# YOUR INSTRUCTIONS:
When you spot the word "page" in a line of the data below, copy that line.

# MATERIAL SUPPLIED:
>>>
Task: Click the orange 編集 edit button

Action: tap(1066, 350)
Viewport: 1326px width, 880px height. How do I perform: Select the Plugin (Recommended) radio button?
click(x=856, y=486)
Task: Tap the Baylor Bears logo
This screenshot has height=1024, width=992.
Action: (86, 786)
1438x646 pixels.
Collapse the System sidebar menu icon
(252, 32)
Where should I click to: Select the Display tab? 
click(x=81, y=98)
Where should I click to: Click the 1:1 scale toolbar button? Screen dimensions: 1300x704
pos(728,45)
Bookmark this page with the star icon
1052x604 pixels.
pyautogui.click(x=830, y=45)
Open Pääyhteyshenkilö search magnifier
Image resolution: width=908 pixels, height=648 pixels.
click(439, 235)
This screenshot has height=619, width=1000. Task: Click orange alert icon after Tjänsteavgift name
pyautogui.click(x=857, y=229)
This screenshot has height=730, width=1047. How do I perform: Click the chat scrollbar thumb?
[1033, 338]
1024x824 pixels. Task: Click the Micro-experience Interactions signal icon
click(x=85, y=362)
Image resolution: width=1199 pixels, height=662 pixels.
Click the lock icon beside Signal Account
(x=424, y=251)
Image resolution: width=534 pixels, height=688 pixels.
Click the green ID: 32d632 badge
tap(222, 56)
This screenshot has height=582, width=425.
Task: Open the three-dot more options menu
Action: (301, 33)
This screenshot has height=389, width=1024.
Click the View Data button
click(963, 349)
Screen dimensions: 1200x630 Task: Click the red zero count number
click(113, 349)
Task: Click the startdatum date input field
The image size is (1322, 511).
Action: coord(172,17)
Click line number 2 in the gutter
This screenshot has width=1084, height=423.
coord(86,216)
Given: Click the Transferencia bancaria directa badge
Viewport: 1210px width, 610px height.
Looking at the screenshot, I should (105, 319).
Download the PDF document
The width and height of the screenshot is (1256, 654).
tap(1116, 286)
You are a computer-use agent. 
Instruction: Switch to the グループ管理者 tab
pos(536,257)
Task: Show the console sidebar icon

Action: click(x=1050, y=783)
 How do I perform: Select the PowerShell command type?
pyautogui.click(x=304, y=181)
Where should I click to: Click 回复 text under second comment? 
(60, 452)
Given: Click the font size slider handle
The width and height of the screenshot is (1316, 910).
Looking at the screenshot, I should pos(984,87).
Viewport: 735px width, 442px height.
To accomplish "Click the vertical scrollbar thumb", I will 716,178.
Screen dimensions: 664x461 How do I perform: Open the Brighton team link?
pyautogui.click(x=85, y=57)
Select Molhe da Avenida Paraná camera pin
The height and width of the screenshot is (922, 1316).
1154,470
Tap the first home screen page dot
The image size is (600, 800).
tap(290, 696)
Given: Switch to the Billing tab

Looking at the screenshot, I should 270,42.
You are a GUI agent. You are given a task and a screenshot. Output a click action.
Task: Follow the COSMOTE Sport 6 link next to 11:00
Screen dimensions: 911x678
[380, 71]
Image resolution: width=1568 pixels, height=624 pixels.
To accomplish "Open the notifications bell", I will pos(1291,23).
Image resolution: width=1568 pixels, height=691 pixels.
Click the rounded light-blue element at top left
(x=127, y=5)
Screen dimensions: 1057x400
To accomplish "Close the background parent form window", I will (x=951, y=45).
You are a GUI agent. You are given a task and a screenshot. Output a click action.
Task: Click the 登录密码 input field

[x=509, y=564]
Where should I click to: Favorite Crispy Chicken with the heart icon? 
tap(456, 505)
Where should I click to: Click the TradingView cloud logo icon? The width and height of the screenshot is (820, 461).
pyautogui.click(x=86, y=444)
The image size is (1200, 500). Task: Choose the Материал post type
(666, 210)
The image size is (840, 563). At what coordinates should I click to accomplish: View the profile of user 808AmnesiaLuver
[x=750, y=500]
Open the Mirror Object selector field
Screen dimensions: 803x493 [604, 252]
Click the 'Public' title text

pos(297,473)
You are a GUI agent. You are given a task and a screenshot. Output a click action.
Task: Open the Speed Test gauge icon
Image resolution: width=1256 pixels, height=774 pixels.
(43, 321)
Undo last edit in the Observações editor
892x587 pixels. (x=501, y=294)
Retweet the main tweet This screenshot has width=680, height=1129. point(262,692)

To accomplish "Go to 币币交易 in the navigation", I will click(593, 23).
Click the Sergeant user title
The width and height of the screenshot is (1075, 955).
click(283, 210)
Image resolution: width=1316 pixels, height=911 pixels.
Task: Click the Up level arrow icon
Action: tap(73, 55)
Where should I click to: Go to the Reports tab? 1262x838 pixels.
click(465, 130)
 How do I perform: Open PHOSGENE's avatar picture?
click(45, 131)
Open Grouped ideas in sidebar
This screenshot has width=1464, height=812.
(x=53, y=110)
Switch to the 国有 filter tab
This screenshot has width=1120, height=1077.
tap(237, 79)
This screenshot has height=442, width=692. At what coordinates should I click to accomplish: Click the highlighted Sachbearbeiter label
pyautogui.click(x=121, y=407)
<<<
# EXERCISE RESPONSE:
Bookmark this page with the star icon
Tap the first home screen page dot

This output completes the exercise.